What criteria do you use to set stops?
With initial purchases on stock, we look at cutting out if the stock moves against us 7%-8%. Why? We buy when we think a stock is ready to make or is making a move up. If that fails, we don't want to hang around-something is not right. If it turns back up, we can always get back in when it hits the buy point again. That way we avoid taking a big loss.
After a stock makes an initial move, we relax the 8% rule because we now have a gain and have some room to work with. Strong stocks can move down after a breakout, and we don't want to be shaken out when the stock comes back to test the breakout. If the stock falls back below the breakout, that is a bad sign, and that is why we often set our first stops after a breakout just below the breakout price. As a stock moves up after our initial purchase and we build a cushion up, then it becomes a different ballgame. At that point, as long as the stock and the market are 'acting right,' i.e., pulling back on lower volume consolidations and then moving back up, we will give the stock plenty of room. We will even move without a stop order at all. If things get choppy, however, we start putting them back into play.
Where? That depends on the stock and personal preference. We can watch stocks more, so we can go 'naked' without a stop loss. If we are going to be away, however, we either tell our broker or enter a stop at where we feel comfortable. If a stock tends to give back 25% on a pullback after a nice run, we will set a stop right under that 25% level.
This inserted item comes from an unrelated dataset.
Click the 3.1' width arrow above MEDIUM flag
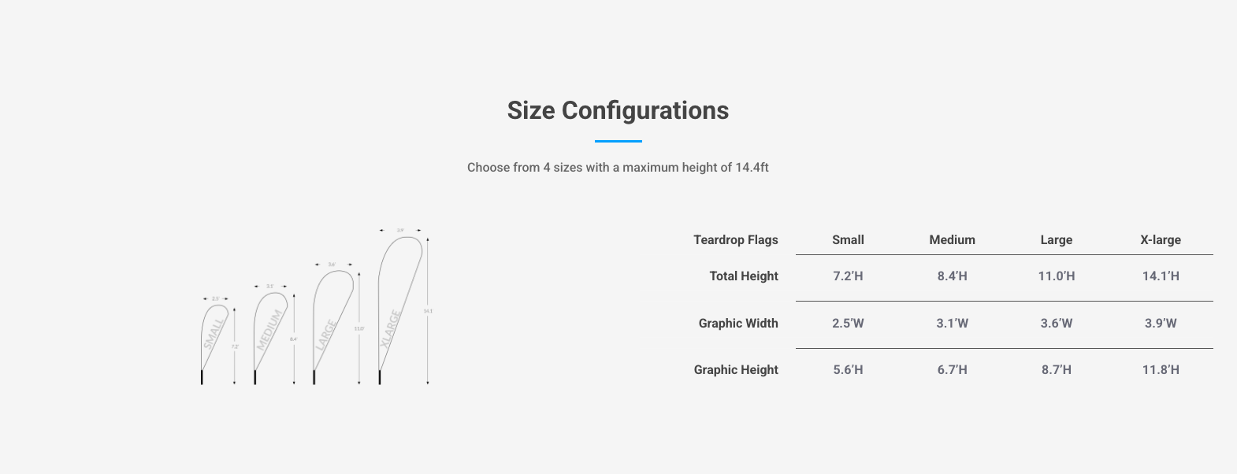Screen dimensions: 1237x474 click(x=270, y=287)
If it gives back 50%, we may just sell when we think the stock has peaked on the move, and then pick it back up on the next move. When a stock is racing into new high territory, there may not be a support level near term-the pullback on profit taking could be pretty big if the stock has shot up way over its 10 day moving average. At that point, we may just decide to lock in profits with a stop at our own personal comfort level, and then take new positions after the profit taking.
On options, it is a little different because we are using the stock as our guide, but we cannot put a stop in on the stock price, just the option price. Thus, if a stock has support at $100 and we would like to sell our option if it breaks 100, we have to determine what we think the price of the option will be at that time if we want to place a stop order. We can always tell our broker to sell the option if the stock breaks 100, but that requires the broker to be there and on the ready-does not always happen (indeed, doesn't that always happen at lunch time?).
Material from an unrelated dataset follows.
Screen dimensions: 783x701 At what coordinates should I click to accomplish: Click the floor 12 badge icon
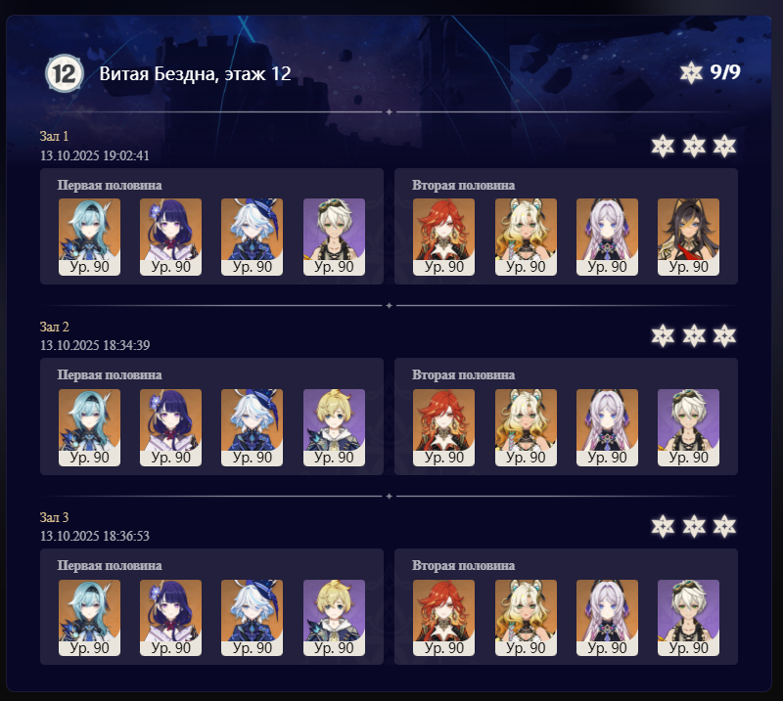[64, 73]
We can handle that two ways. We can just pull a number we are comfortable with (not very scientific) or we can get really into it (and it is not that hard, really) and calculate where the option should be based on its delta. If a stock is at 110 and you want to sell your option if the stock hits 100, you just have to do some math. Let's say your option is at $20 (cheap today for an in the money option) and has a delta of 50 (for simplicity's sake-an in the money option should not have a delta of 50, at least not one we want). A $10 drop in the stock would equate to a $5 drop in the option (110-100 = 10 x .50 = $5). Your option should be worth $20 -$5 = $15 when the stock hits 100. We could set our stop at $14 to give us a margin of error. That way the stock can bounce up off of support at 100 and hopefully keep our option. Does not always work just right-stocks sometimes dip below support before closing above support. That is what makes stops imperfect.
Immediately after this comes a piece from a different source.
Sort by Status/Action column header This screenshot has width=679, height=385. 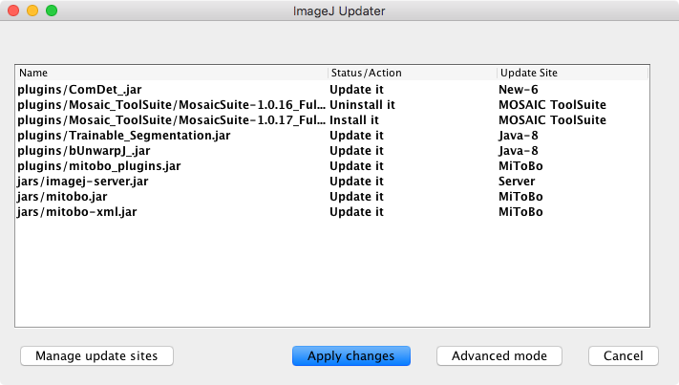pos(411,73)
Look what has happened. A $10 drop in a $110 stock is a 10% loss. A $5 drop in a $20 option, however, is a 25% loss. Ouch. Options are different. They give you more upside potential, but they also lose value faster from a proportional aspect when they fall. Thus we don't use an 8% rule with options. We are inclined to use the stock as our guide. If it is behaving as we want, we will let our option run. If we start to lose value on the stock, we won't let our option drop to below 50% of the price we paid. We have ridden some right at 50% that ultimately made us money, but we were ready to pull the trigger. That if very tough to do if a stock is basing and looks as if it is going to rise. You have to factor in how much time you have left in such a situation.
For example, on Thursday we added some BRCM options at a decent trade (at the time). The stock then tanked $13 on Friday. Note, however, that the stock tapped its 10 day moving average on its low and moved up. BRCM tried to back to a new high, but missed out. We think that because it did not break its 10 day moving average and the overall market remains positive to us, BRCM will still turn in a good performance for us. Indeed, we are looking at adding to positions if the stock does move up on higher volume from here. We did not have a stop in, but if the stock breaks its 10 day moving average, that will be a signal for us to bail on our new purchase.